The Wesleyan stream of Methodism in particular has sought to follow that trend, and Methodism has a tradition that is proud of its scholarship and determined to ensure that those who preach and minister should be intellectually equipped to do so, as well as being people of faith and ‘warmed hearts’. Local preachers undergo a quite rigorous training course over a period of usually two or three years in which they engage in critical study of the Bible, theology and worship, with a smattering of ethics, and learn how to apply that knowledge in organising services, selecting hymns, composing prayers and writing sermons. The level of study is roughly equivalent to that of a degree foundation course.

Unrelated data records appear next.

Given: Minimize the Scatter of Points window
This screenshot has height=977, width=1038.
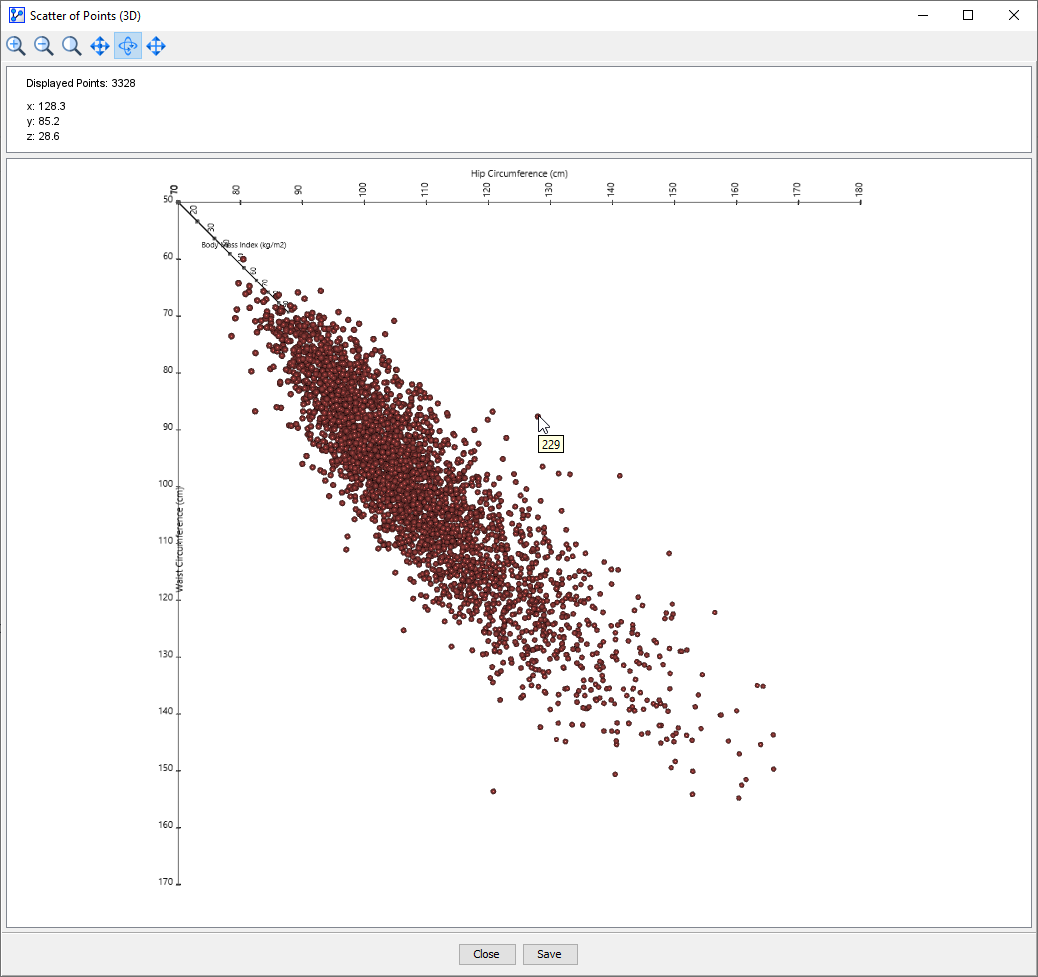Looking at the screenshot, I should [x=922, y=15].
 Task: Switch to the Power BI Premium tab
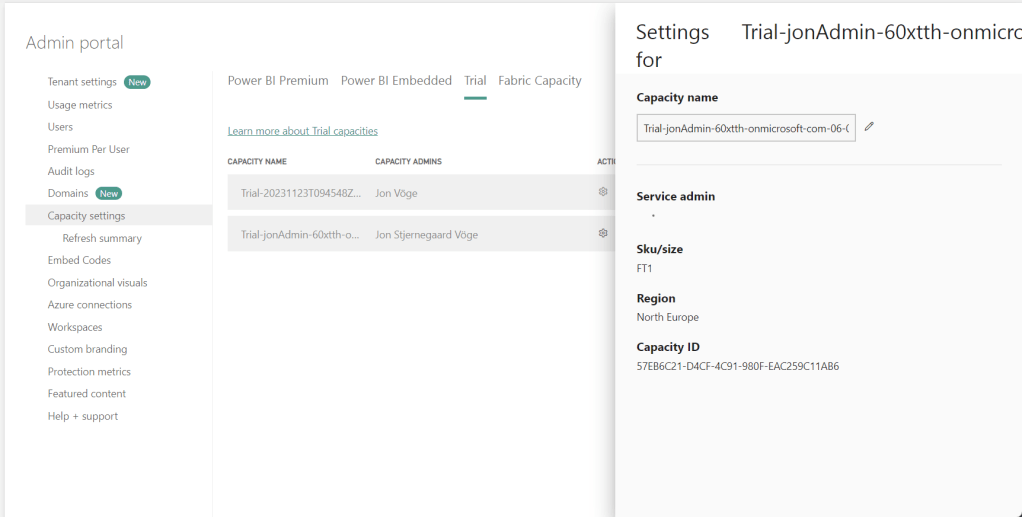(x=278, y=81)
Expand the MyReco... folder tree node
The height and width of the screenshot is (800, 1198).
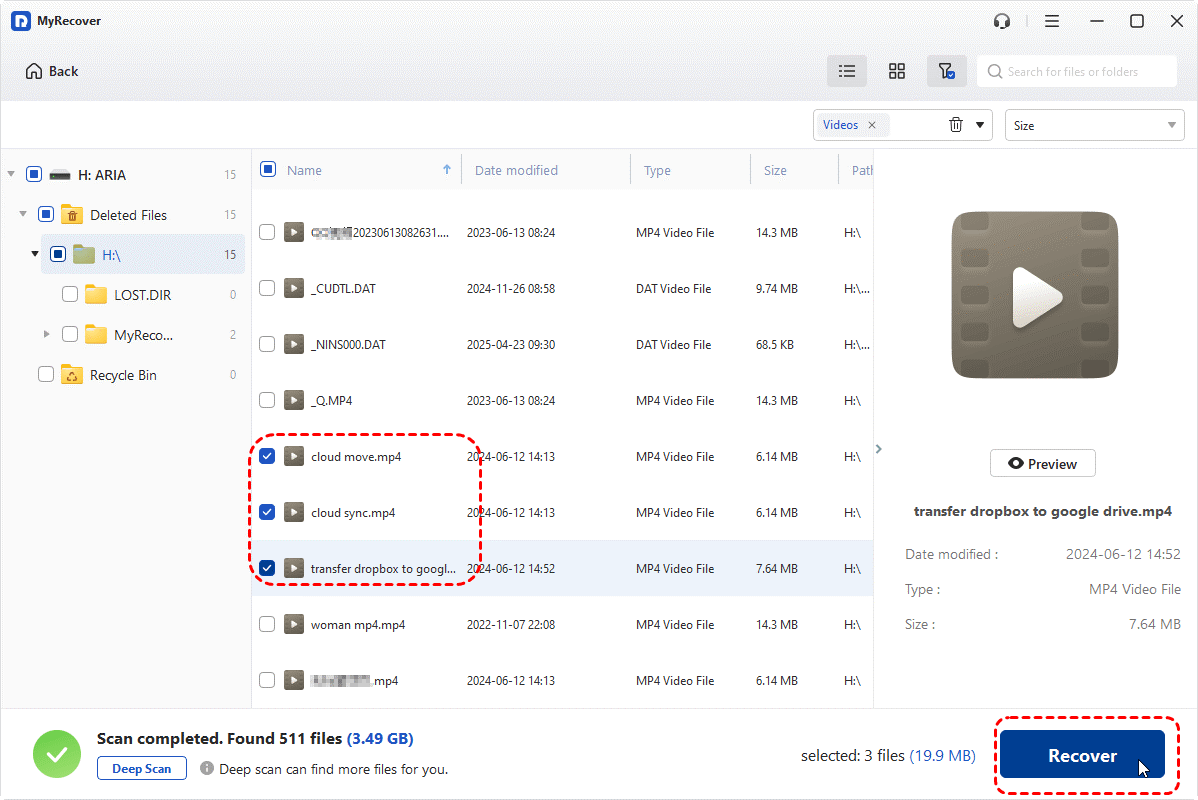coord(46,335)
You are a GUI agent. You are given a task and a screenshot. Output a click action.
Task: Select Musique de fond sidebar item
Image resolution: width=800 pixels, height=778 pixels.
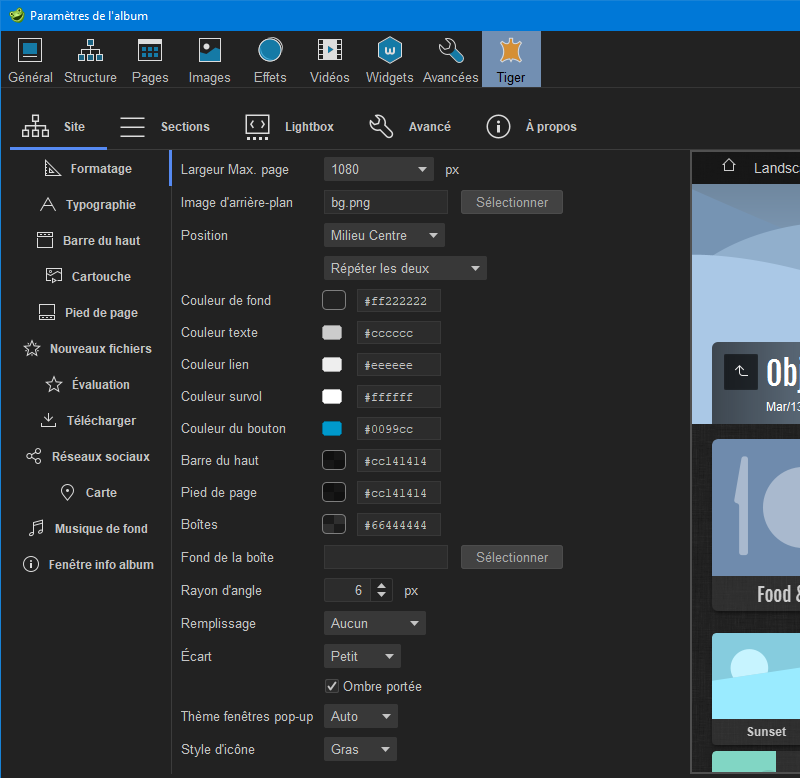pos(89,529)
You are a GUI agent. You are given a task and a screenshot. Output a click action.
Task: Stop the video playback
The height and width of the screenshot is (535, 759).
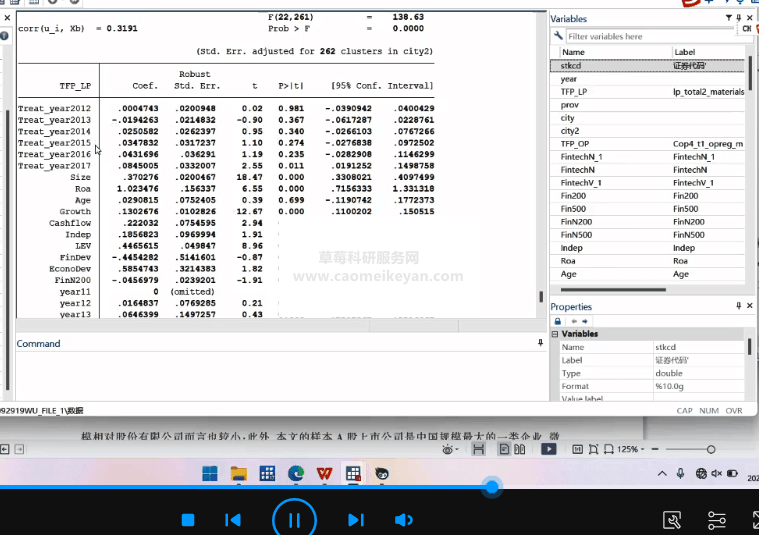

Presbyteral ministers must be local preachers first, and their college training takes them further and wider in theological and pastoral Biblical studies, for a degree if they have the capacity, or a higher degree if they have already graduated.
Half a century ago the Methodist Church had theological colleges for training ministers at Birmingham, Bristol, Cambridge, Headingley, Manchester and Richmond, a missionary college at Selly Oak, a deaconess college at Ilkley, and Cliff College for training lay evangelists, as well as two teacher training colleges in London and Oxford. The Connexional Study Centre ran correspondence courses for anyone who wanted to learn more of the Bible, theology, church history and even New Testament Greek. Many of the staff of the colleges, and circuit ministers too, were scholars of international renown who contributed to non-denominational academic journals as well as Methodist ones. The Epworth Press published many excellent books to support preachers.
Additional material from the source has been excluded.